Records for processing >>
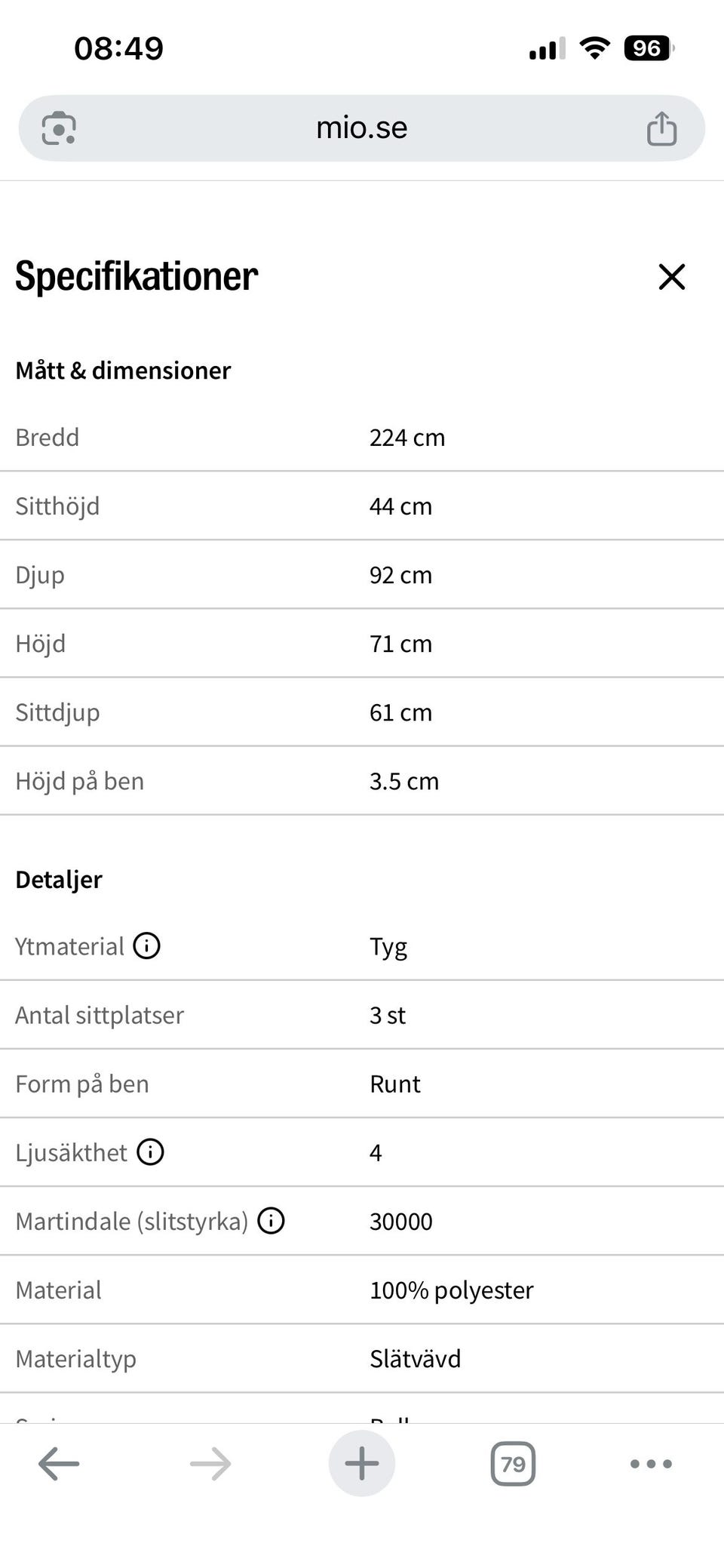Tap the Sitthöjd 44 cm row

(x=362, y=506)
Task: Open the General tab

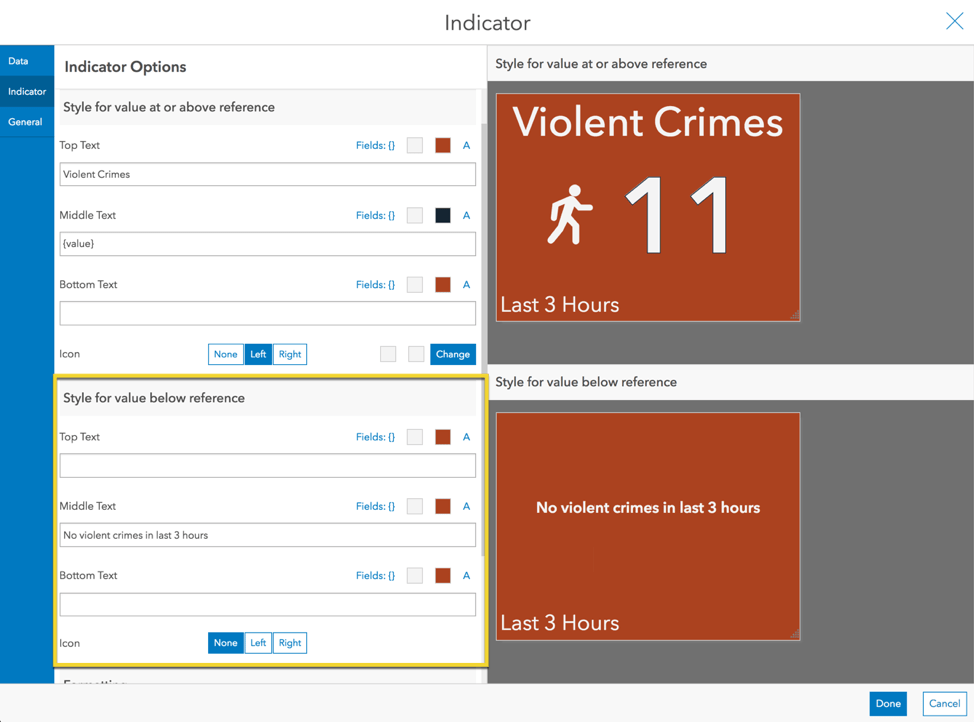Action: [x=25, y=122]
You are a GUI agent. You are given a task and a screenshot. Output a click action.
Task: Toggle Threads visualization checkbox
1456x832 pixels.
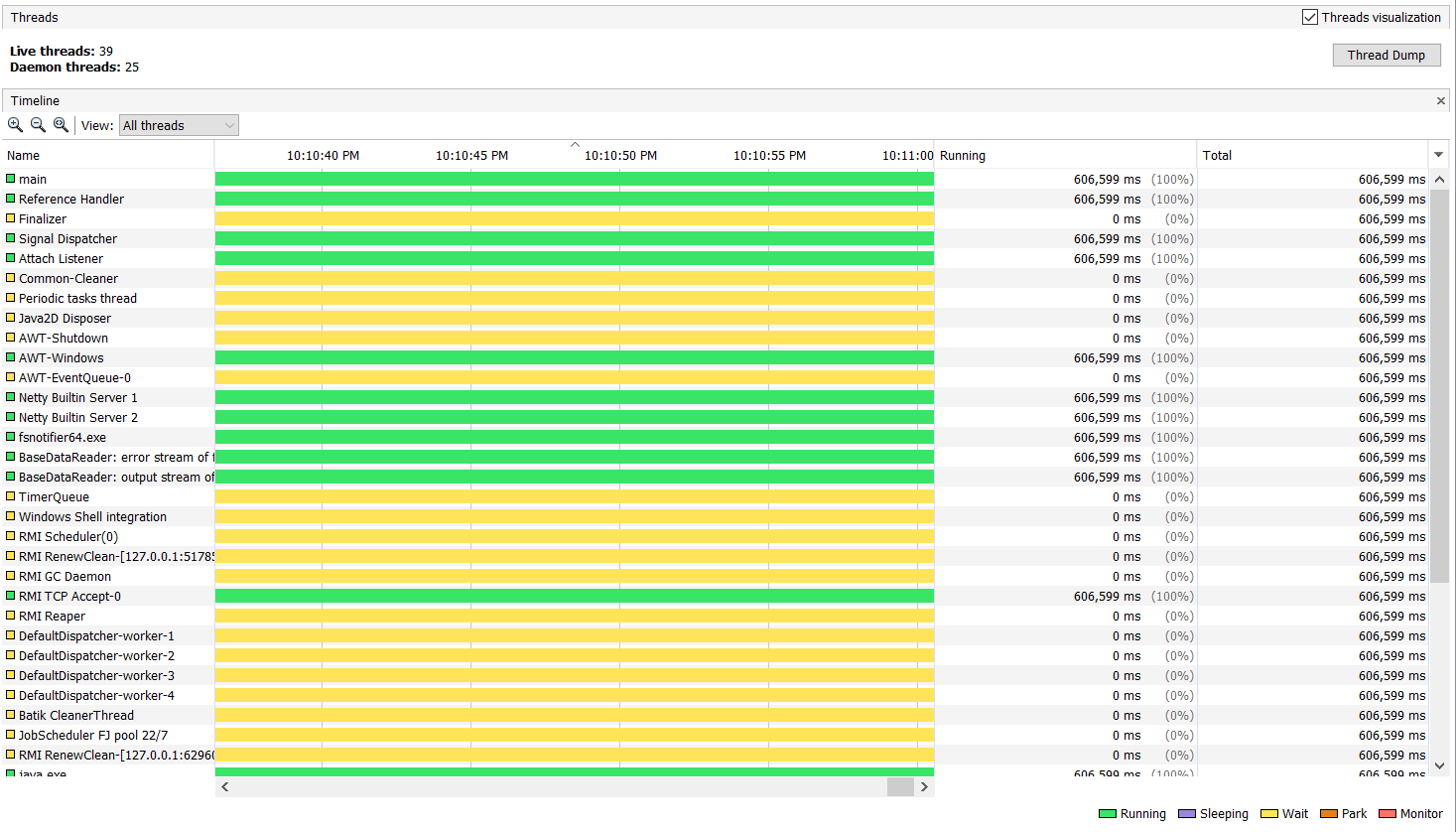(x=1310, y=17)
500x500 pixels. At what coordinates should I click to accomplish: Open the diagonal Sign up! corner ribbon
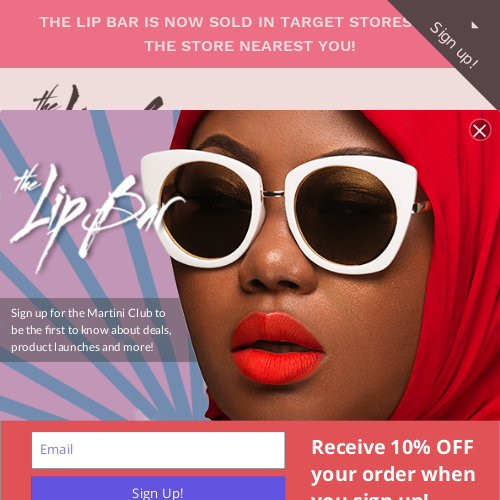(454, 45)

Exercise >>
Every line from the one containing "Task: Toggle Threads visualization checkbox" to the end of the material above is to be returned exactly, with the pictures left out.

Result of the exercise >>
Task: Toggle Threads visualization checkbox
1456x832 pixels.
(x=1310, y=17)
500x500 pixels. At what coordinates should I click to accomplish: Open the diagonal Sign up! corner ribbon
(454, 45)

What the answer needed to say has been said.